- **Given information**

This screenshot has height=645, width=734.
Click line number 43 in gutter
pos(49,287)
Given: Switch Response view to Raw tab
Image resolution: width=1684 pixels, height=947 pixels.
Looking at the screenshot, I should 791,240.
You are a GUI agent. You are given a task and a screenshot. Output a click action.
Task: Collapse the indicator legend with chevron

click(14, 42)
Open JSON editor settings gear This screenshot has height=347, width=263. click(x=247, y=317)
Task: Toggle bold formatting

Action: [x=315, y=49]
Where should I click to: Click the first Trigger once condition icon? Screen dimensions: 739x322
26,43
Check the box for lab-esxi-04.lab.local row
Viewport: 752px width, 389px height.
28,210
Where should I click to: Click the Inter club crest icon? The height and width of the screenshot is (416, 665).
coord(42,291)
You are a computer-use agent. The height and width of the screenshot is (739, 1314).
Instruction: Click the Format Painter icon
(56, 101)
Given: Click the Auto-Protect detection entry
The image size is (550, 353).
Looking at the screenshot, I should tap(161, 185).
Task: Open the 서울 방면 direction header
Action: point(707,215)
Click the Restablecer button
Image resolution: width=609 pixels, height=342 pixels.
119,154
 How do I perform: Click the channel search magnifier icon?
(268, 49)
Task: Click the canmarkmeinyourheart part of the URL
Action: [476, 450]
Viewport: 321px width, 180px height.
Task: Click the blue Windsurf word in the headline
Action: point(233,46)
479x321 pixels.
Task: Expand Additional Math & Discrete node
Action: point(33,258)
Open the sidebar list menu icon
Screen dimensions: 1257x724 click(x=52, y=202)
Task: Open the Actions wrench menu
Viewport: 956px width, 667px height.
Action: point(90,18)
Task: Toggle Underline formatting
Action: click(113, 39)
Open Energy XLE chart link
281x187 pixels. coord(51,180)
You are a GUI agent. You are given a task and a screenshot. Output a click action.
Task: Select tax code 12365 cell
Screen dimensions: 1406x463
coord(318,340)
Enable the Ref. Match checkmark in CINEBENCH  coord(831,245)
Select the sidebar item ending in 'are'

- **Problem requirements**
Restating every entry above word for word is the whole task.

- **Answer space**
This screenshot has height=645, width=734.
Click line number 43 in gutter
pos(49,287)
Given: Switch Response view to Raw tab
Image resolution: width=1684 pixels, height=947 pixels.
Looking at the screenshot, I should 791,240.
You are a GUI agent. You are given a task and a screenshot. Output a click action.
Task: Collapse the indicator legend with chevron

click(14, 42)
Open JSON editor settings gear This screenshot has height=347, width=263. click(x=247, y=317)
Task: Toggle bold formatting

Action: [x=315, y=49]
Where should I click to: Click the first Trigger once condition icon? Screen dimensions: 739x322
26,43
Check the box for lab-esxi-04.lab.local row
Viewport: 752px width, 389px height.
28,210
Where should I click to: Click the Inter club crest icon? The height and width of the screenshot is (416, 665).
coord(42,291)
You are a computer-use agent. The height and width of the screenshot is (739, 1314).
Instruction: Click the Format Painter icon
(56, 101)
Given: Click the Auto-Protect detection entry
The image size is (550, 353).
Looking at the screenshot, I should tap(161, 185).
Task: Open the 서울 방면 direction header
Action: point(707,215)
Click the Restablecer button
Image resolution: width=609 pixels, height=342 pixels.
119,154
 How do I perform: Click the channel search magnifier icon?
(268, 49)
Task: Click the canmarkmeinyourheart part of the URL
Action: [476, 450]
Viewport: 321px width, 180px height.
Task: Click the blue Windsurf word in the headline
Action: point(233,46)
479x321 pixels.
Task: Expand Additional Math & Discrete node
Action: point(33,258)
Open the sidebar list menu icon
Screen dimensions: 1257x724 click(x=52, y=202)
Task: Open the Actions wrench menu
Viewport: 956px width, 667px height.
Action: point(90,18)
Task: Toggle Underline formatting
Action: click(113, 39)
Open Energy XLE chart link
281x187 pixels. coord(51,180)
You are a GUI agent. You are given a task and a screenshot. Output a click action.
Task: Select tax code 12365 cell
Screen dimensions: 1406x463
coord(318,340)
Enable the Ref. Match checkmark in CINEBENCH  coord(831,245)
Select the sidebar item ending in 'are'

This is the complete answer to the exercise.